If you're on the fence about whether to hold or sell, take the time to explore your options and decide your best course. Indecision will get you nowhere.
Glenn ("Chip") Dahlke, a senior contributor to the Living Trust Network, has 28 years in the investment business.
He is a Registered Representative of Linsco / Private Ledger and a principal with Dahlke Financial Group. He is licensed to securities transactions with persons who are residents of the following states: CA. CT, FL, GA, IL. MA, MD. ME, MI. NC, NH, NJ, NY.OR, PA, RI, VA, VT, WY.
The question you keep asking yourself the same question thousands have asked before - when I know that this powerhouse has run out of gas and it's time to sell?

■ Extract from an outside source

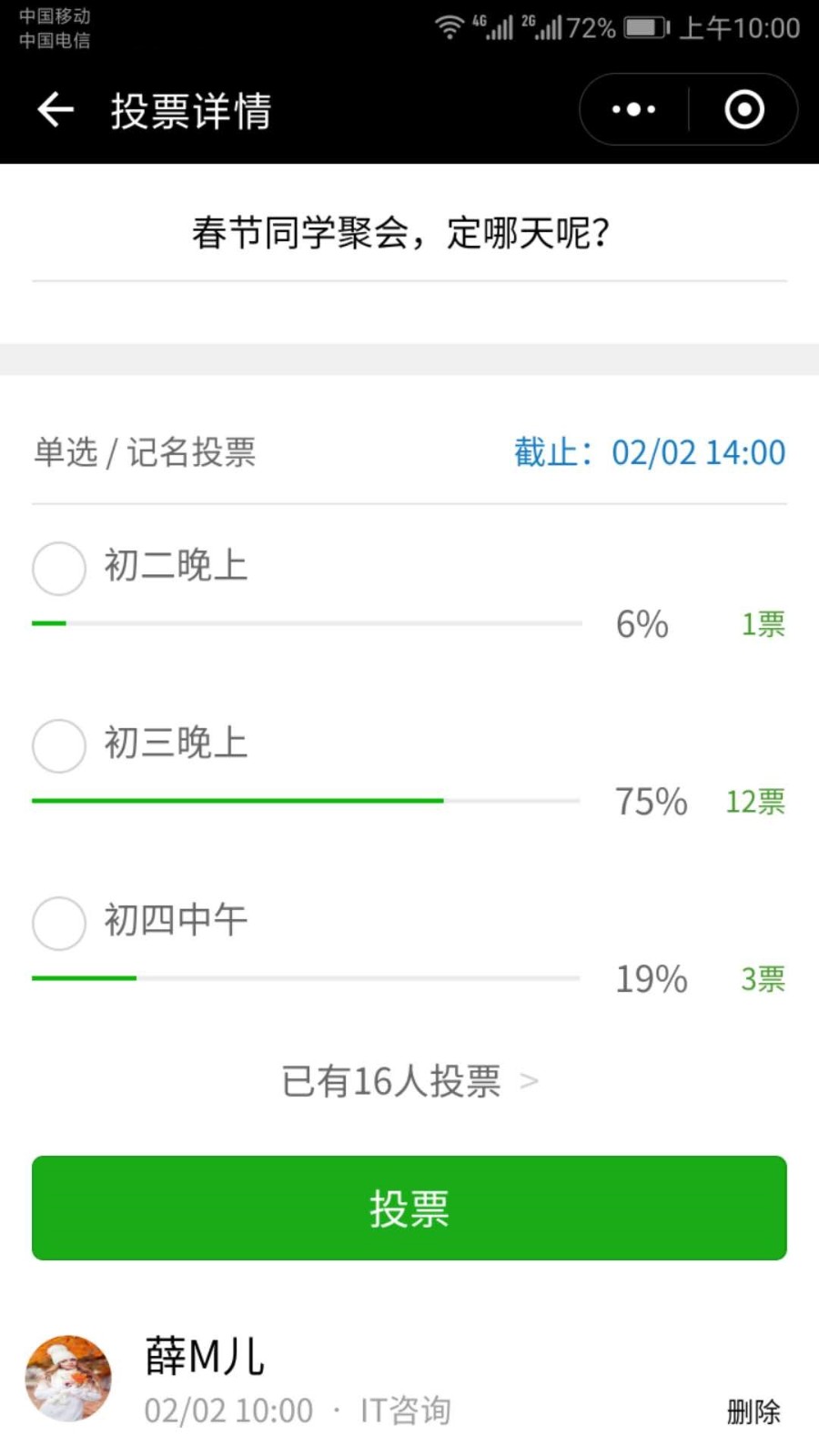
Task: Expand the 已有16人投票 voter list
Action: point(410,1081)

Here's needed some help with both sides of the coin:
1. "Buy and Hold" does not mean "till death do us. "Every investment strategy consists of three basic components:.. Buying, spacious, and selling Obviously, you buy and hold parts worked well, the stock was a good choice and has significantly increased in value, despite what probably some volatility along the way. It seems like you've gotten out of the "growth" phase of the Security With the lackluster performance of recent years, the stock may have matured and simply will not repeat its past performance as Paul Simon would say.. "Time to to sell, Nell. "

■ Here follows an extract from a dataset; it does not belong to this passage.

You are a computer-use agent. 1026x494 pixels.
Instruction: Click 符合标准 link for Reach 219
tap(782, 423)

2. Is there a dividend yield is high enough to preserve the security? Figure out your dividend yield based on your original purchase price. If the 5% or more, which is not a bad annual return for a high security with a future appreciation potential. A company that has a record of dividend increases is more reason not to sell.
3. You know if the price decreases not above move, bragging of your average annual return. If you are up 200% on a stock of more than 5 years, boast an average 40% average annual return makes for a good story. If you're still an increase of 200% in 10 years, in all likelihood someone a better story.

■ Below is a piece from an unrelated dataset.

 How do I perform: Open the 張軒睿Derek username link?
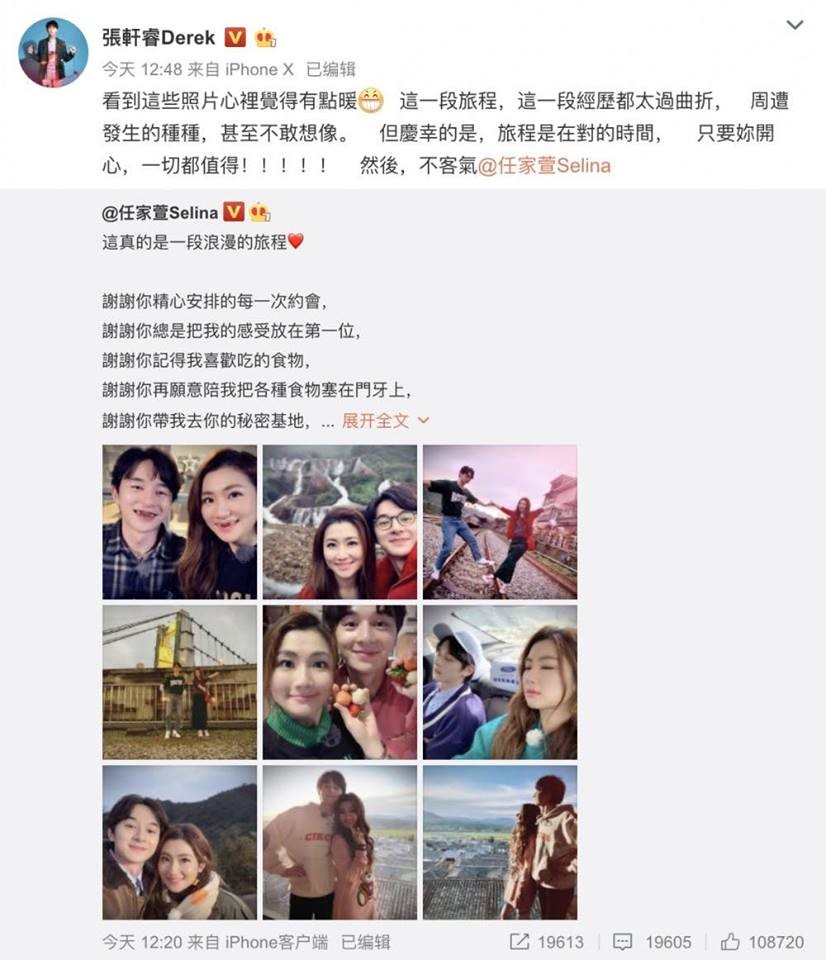coord(159,38)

4. Something overheated has a cooling off period. After a long run, the weekly closing price of a share sometimes within a few percentage points below the average volume. According to technical analysis, as this takes time, the stock can easily form a new base price. With an increase in the volume, the stock may "break out" and continue to rise. In the event that the share price falls (especially in the latter stage bases), since this is a danger sign could mean institutional money is moved away from the stock.
5. No matter how much you want, you can not change society change. Change in business fundamentals, management and business strategy can all affect the price of a stock. Sometimes it's a change for the better, sometimes not. You have to realize that nothing you can do will change this change. Sentimentality does not have much space in the stock market. If the foundations are not what they used to be, then that's the way it is. Look at yourself in the mirror.
6. Tell the truth - this is really all about the capital gains tax? We all like to play with ourselves, psychological games so do not be ashamed to admit it. If you add your net worth on paper, it looks higher than before tax after tax, right? Unless you plan to die with all your paper profit on the "step up" in basis to receive, recognize the difference between a game and reality.
If you're on the fence about whether to hold or sell, take the time to explore your options and decide your best course. Indecision will get you nowhere.
Glenn ("Chip") Dahlke, a senior contributor to the Living Trust Network, has 28 years in the investment business.
He is a Registered Representative of Linsco / Private Ledger and a principal with Dahlke Financial Group. He is licensed to securities transactions with persons who are residents of the following states: CA. CT, FL, GA, IL. MA, MD. ME, MI. NC, NH, NJ, NY.OR, PA, RI, VA, VT, WY.